== TASK MATERIAL
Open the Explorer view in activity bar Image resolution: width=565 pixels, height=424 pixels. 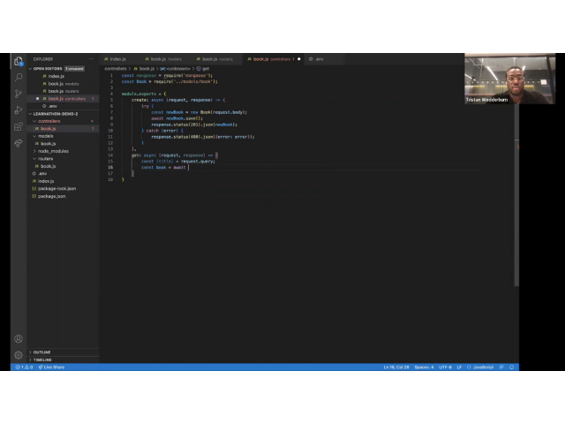pyautogui.click(x=19, y=61)
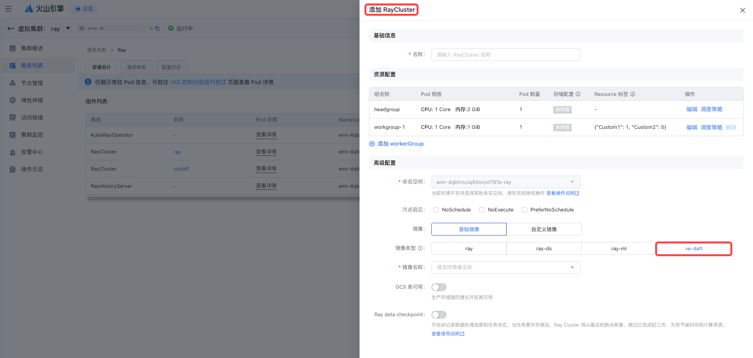Click help icon beside 镜像类型
Viewport: 753px width, 358px height.
coord(421,248)
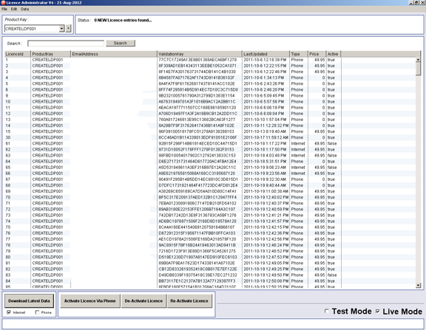Click the application icon in the title bar
This screenshot has width=426, height=330.
(3, 2)
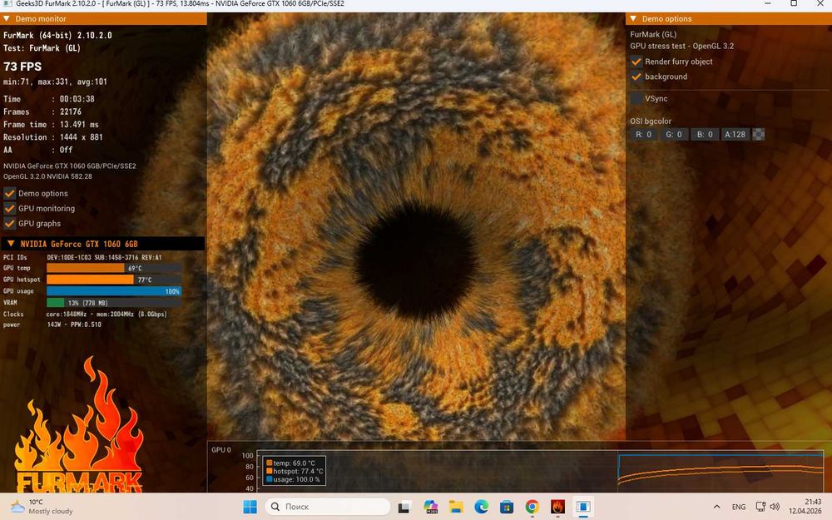Click the A:128 alpha value field
The image size is (832, 520).
[x=735, y=135]
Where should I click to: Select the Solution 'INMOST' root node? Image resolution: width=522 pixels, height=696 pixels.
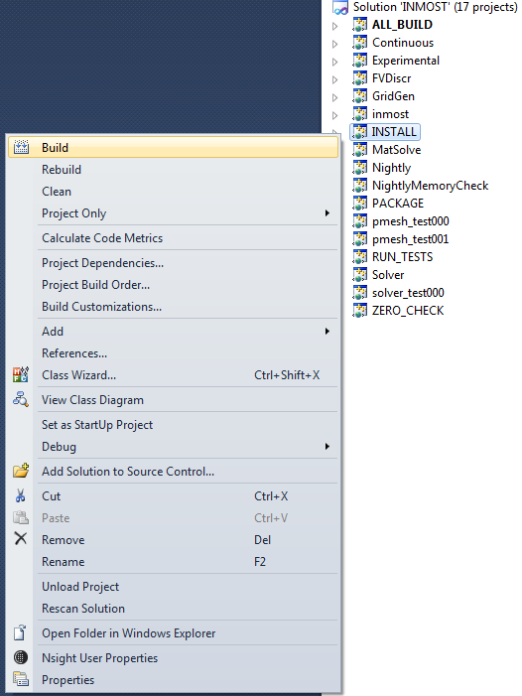(x=435, y=7)
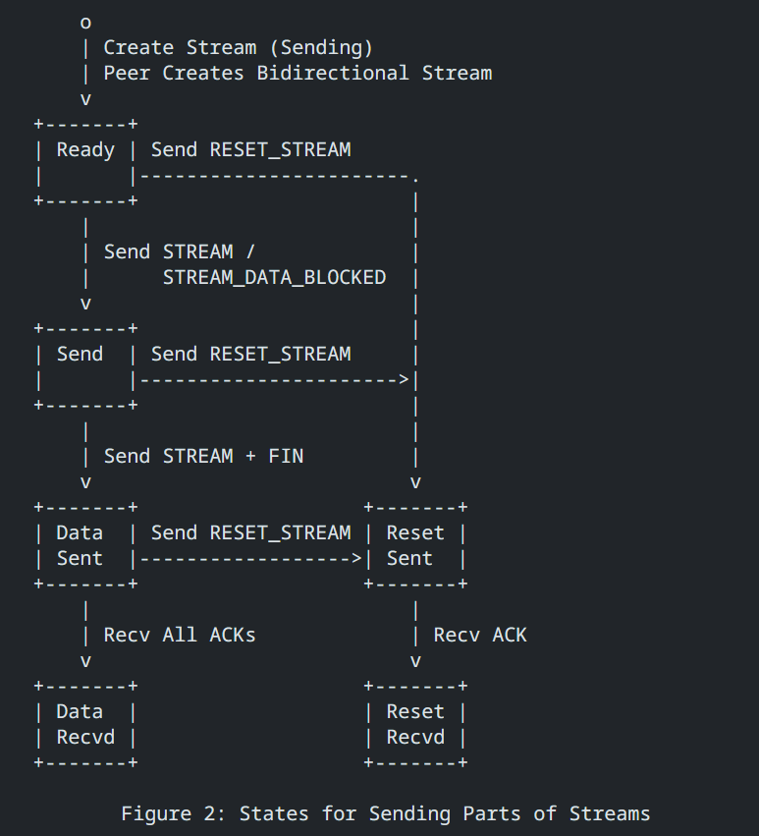Image resolution: width=759 pixels, height=836 pixels.
Task: Click "Send RESET_STREAM" beside Data Sent box
Action: click(250, 532)

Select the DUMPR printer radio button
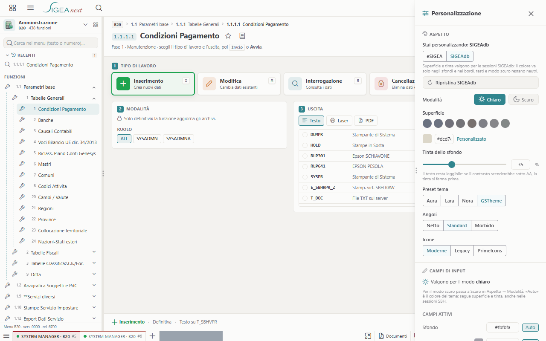pyautogui.click(x=305, y=135)
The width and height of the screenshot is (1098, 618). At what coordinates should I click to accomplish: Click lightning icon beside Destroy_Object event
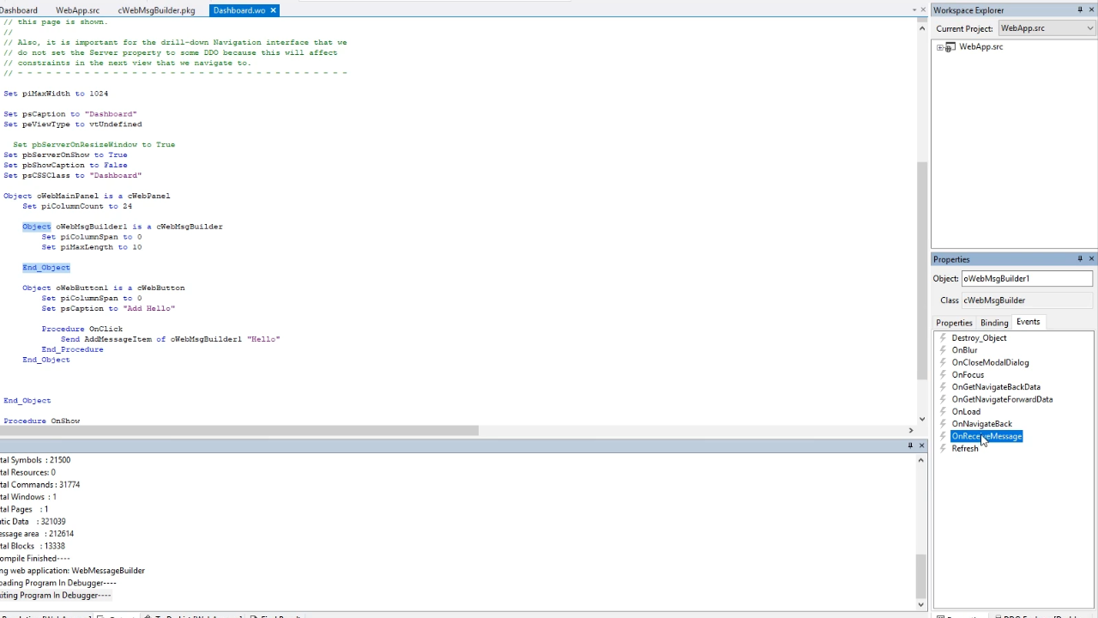943,338
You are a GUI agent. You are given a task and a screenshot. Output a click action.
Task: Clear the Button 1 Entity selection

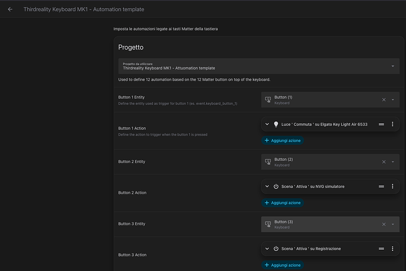tap(384, 100)
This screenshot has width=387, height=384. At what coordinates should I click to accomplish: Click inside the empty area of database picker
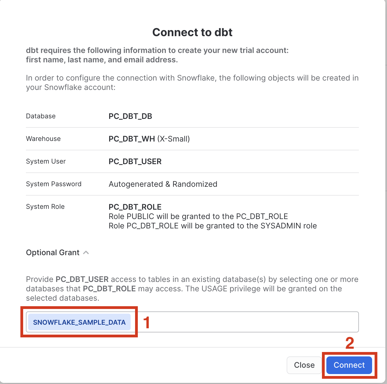[248, 322]
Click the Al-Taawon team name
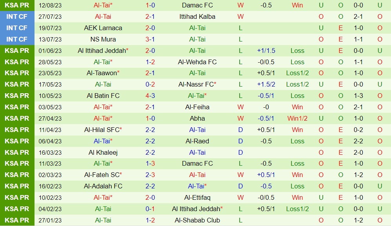391x226 pixels. 102,73
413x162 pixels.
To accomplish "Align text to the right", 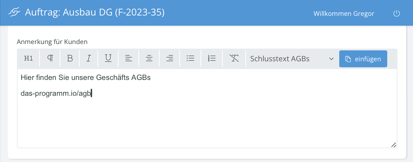I will point(170,58).
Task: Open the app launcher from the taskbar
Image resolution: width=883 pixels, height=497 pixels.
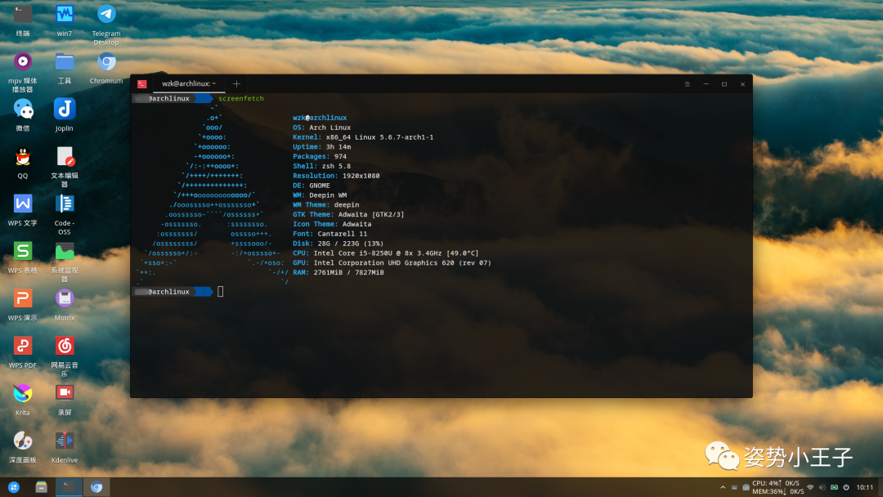Action: click(x=15, y=487)
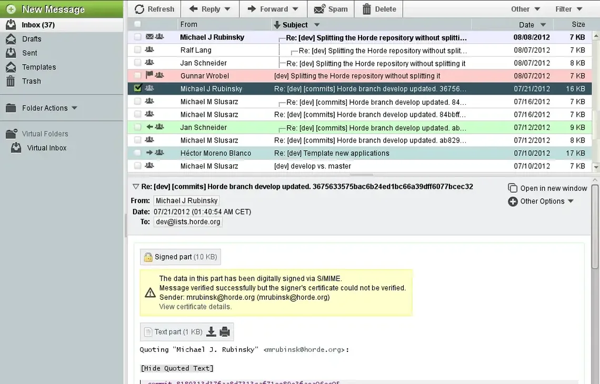600x384 pixels.
Task: Expand the Reply dropdown arrow
Action: pos(227,9)
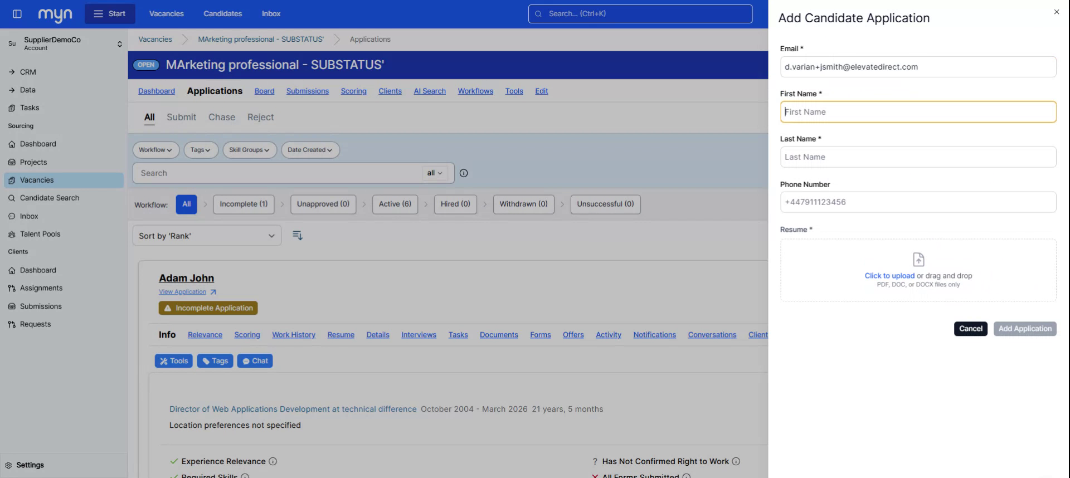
====
THE TASK:
Please return exactly, and only, the lines from the one containing "Task: Open the app launcher from the taskbar" through the end of the records, with both end lines kept and every picture dropped.

ANSWER BOX:
Task: Open the app launcher from the taskbar
Image resolution: width=883 pixels, height=497 pixels.
Action: click(x=15, y=487)
600x384 pixels.
Task: Expand the Reply dropdown arrow
Action: pos(227,9)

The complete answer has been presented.